Compare this to December, when the ECB expected “to raise [rates] significantly further, because inflation remains far too high and is projected to stay above the target for too long”. It also said that “rates will still have to rise significantly at a steady pace” and future decisions will “be data-dependent and follow a meeting-by-meeting approach ” In December its outlook was “euro area economy may contract in the current quarter and the next quarter, owing to the energy crisis, high uncertainty, weakening global economic activity and tighter financing conditions.” adding that “a recession would be relatively short-lived and shallow ” Ahead “growth [was] projected to recover as the current headwinds fade.”

Breaking down the statement, let’s look at Guidance first:

  • Governing Council judges that interest rates will still have to rise significantly at a steady pace to reach levels that are sufficiently restrictive to ensure a timely return of inflation to the 2% medium-term target
  • The Governing Council intends to raise interest rates by another 50 basis points at its next monetary policy meeting in March and it will then evaluate the subsequent path of its monetary policy.
  • Governing Council’s future policy rate decisions will continue to be data-dependent and follow a meeting-by-meeting approach

… and QT (as a reminder, in December, the APP portfolio will decline by €15 billion per month on average from the beginning of March until the end of June 2023, and the subsequent pace of portfolio reduction will be determined over time):

  • Remaining reinvestment amounts will be allocated proportionally to the share of redemptions across each constituent programme of the APP and, under the public sector purchase programme (PSPP), to the share of redemptions of each jurisdiction and across national and supranational issuers.
  • In particular, the remaining reinvestments will be tilted more strongly towards issuers with a better climate performance. Without prejudice to the ECB’s price stability objective, this approach will support the gradual decarbonisation of the Eurosystem’s corporate bond holdings, in line with the goals of the Paris Agreement.

And while it is of secondary important, the most hilarious part in the statement was the ECB’s disclosure of what can only be dubbed Climate QE, to wit:

For the Eurosystem’s corporate bond purchases, the remaining reinvestments will be tilted more strongly towards issuers with a better climate performance. Without prejudice to the ECB’s price stability objective, this approach will support the gradual decarbonisation of the Eurosystem’s corporate bond holdings, in line with the goals of the Paris Agreement.
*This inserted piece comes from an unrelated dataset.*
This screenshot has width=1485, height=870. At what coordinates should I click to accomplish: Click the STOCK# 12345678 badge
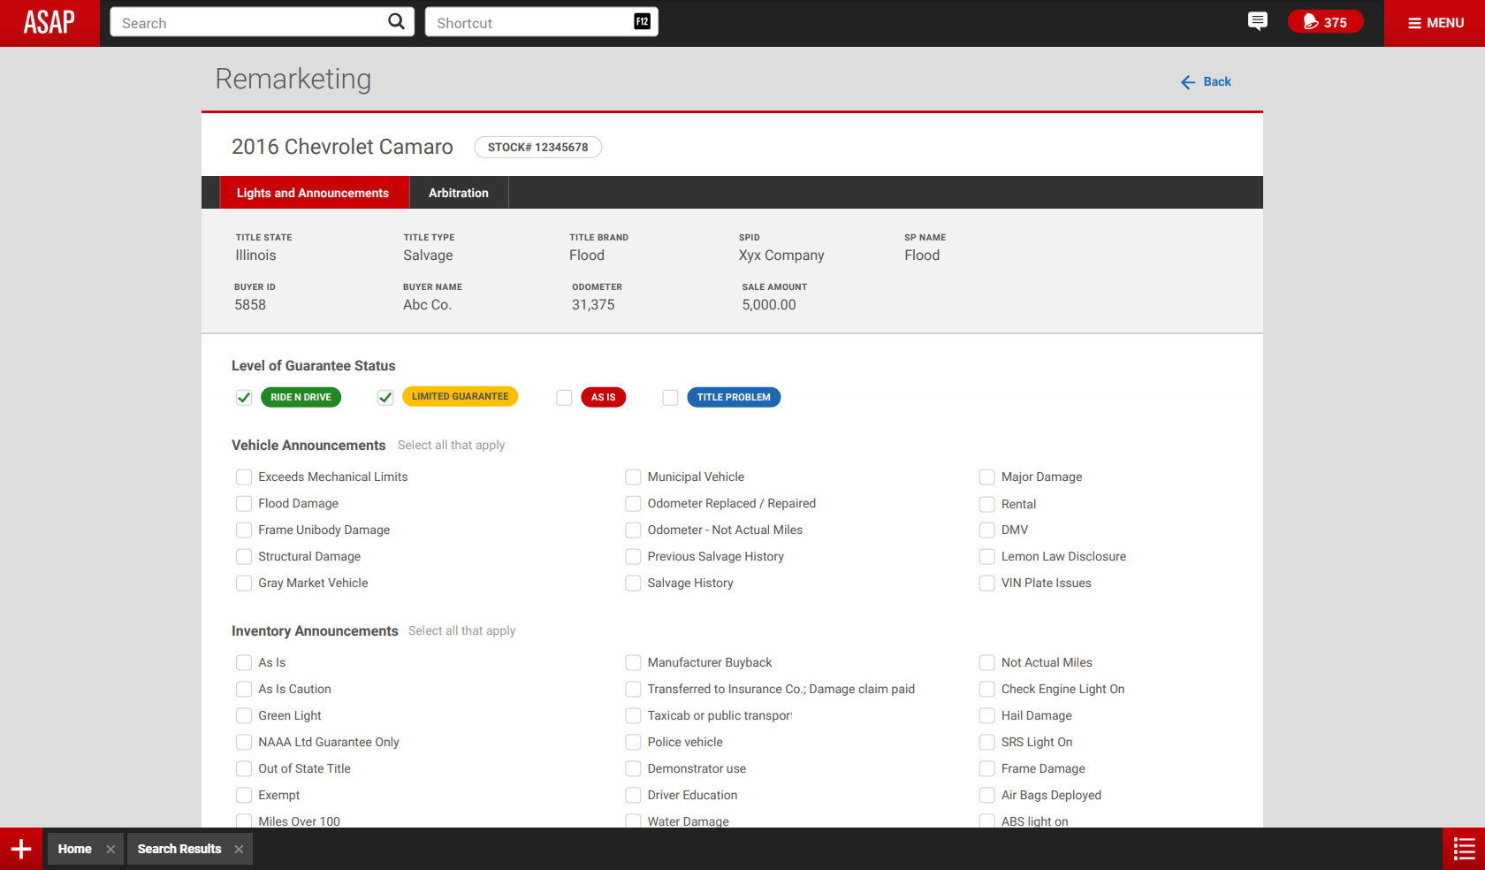coord(537,147)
Yup: just when you thought the idiots in charge of the ECB couldn’t shock us any more, they go ahead and totally redeem themselves.

What happened next?

Well, in wake of the ECB policy announcement, where a 50bp hike was delivered as expected, a marked dovish reaction has been seen given the dialling down of the hawkish language from December. In December’s press conference Lagarde flagged that we could see as many as three more 50bp hike (i.e the February. March and May meetings): however in the February statement the language has now been altered to guide participants towards a 50bp hike in March and thereafter the ECB will “evaluate the subsequent path of its monetary policy.”

Looking at market, the Mar 2023 bund spiked from 137.91 to an eventual session peak of 138.62 with the accompanying 10yr yield dropping from 2.21% to 2.15%. Given the pronounced EGB move, USTs and Gilts have also rallied with USTs at a fresh session high of 115.25.

In FX, the EUR/USD also came under immediate pressure falling from 1.0988 to 1.0961. before trimming back around half of the move as we await further commentary and guidance from President Lagarde and any fresh insights into the ongoing debate between the ECB’s hawks and doves, particularly on core inflation and the possibility for a step-down from 50bp increments to 25bp at a post-March meeting.